DIRECTIONS FOR THIS TASK
Please repeat only the stretch of records running from the first line through the line that contains "History of Innovation (73, 1413)".

STUDY MATERIAL

**********

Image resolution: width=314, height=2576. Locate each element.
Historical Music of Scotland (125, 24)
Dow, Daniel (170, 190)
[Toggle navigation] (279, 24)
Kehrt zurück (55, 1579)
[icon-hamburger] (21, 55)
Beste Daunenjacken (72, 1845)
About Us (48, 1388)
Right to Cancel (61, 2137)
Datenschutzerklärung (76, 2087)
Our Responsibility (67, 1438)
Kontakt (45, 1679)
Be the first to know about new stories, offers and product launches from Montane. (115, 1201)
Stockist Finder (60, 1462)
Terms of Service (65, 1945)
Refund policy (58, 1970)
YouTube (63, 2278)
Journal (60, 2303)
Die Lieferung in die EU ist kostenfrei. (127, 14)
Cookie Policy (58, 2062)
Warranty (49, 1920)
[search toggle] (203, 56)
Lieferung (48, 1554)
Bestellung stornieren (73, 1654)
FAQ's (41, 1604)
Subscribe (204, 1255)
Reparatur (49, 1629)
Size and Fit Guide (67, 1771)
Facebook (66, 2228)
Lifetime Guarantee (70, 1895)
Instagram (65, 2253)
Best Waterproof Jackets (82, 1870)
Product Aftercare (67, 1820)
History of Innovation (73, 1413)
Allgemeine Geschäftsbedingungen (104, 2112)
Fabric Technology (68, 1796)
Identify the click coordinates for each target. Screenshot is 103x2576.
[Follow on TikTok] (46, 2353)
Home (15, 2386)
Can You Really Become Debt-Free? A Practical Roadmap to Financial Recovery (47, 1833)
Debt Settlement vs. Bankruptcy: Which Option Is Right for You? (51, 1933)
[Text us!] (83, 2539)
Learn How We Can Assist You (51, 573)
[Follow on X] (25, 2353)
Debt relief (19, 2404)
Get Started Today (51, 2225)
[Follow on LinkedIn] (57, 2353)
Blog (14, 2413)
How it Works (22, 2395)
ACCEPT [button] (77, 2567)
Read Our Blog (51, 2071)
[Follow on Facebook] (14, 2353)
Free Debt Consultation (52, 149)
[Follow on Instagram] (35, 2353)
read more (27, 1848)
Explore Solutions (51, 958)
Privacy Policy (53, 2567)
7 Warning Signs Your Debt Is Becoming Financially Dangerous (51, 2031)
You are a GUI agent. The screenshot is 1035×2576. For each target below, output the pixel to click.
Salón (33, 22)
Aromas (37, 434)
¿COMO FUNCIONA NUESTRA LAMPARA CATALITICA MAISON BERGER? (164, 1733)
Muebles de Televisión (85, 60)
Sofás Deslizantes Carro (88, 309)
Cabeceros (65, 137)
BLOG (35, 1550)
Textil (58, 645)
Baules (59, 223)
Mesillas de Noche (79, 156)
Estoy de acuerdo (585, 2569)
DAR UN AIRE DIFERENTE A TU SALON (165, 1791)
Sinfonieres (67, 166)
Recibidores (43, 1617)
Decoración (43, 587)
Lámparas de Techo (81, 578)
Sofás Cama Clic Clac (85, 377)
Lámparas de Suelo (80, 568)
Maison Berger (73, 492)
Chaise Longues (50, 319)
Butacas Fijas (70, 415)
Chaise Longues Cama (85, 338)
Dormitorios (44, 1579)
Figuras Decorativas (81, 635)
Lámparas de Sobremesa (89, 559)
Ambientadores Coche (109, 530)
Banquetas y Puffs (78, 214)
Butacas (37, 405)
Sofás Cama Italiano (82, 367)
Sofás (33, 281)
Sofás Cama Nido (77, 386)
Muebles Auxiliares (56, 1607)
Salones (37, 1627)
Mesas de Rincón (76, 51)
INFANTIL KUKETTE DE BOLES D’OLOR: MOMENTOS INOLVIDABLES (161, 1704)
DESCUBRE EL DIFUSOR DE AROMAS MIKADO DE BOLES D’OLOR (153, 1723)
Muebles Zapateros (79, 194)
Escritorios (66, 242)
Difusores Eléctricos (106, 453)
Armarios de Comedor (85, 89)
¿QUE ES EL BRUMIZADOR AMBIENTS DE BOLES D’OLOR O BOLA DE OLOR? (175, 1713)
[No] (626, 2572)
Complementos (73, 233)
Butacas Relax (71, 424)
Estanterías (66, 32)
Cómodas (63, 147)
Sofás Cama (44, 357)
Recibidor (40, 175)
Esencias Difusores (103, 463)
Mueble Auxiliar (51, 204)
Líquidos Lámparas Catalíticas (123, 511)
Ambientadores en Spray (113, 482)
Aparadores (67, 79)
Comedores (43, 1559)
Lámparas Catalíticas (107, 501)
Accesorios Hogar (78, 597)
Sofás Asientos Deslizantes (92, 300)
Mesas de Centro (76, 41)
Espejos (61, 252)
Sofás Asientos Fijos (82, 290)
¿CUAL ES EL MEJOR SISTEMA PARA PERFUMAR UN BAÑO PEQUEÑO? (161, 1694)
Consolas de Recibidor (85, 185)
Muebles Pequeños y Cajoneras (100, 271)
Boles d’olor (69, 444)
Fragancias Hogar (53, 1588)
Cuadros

**********

TASK ANSWER
Image resolution: width=314, height=2576. Locate each element.
Historical Music of Scotland (125, 24)
Dow, Daniel (170, 190)
[Toggle navigation] (279, 24)
Kehrt zurück (55, 1579)
[icon-hamburger] (21, 55)
Beste Daunenjacken (72, 1845)
About Us (48, 1388)
Right to Cancel (61, 2137)
Datenschutzerklärung (76, 2087)
Our Responsibility (67, 1438)
Kontakt (45, 1679)
Be the first to know about new stories, offers and product launches from Montane. (115, 1201)
Stockist Finder (60, 1462)
Terms of Service (65, 1945)
Refund policy (58, 1970)
YouTube (63, 2278)
Journal (60, 2303)
Die Lieferung in die EU ist kostenfrei. (127, 14)
Cookie Policy (58, 2062)
Warranty (49, 1920)
[search toggle] (203, 56)
Lieferung (48, 1554)
Bestellung stornieren (73, 1654)
FAQ's (41, 1604)
Subscribe (204, 1255)
Reparatur (49, 1629)
Size and Fit Guide (67, 1771)
Facebook (66, 2228)
Lifetime Guarantee (70, 1895)
Instagram (65, 2253)
Best Waterproof Jackets (82, 1870)
Product Aftercare (67, 1820)
History of Innovation (73, 1413)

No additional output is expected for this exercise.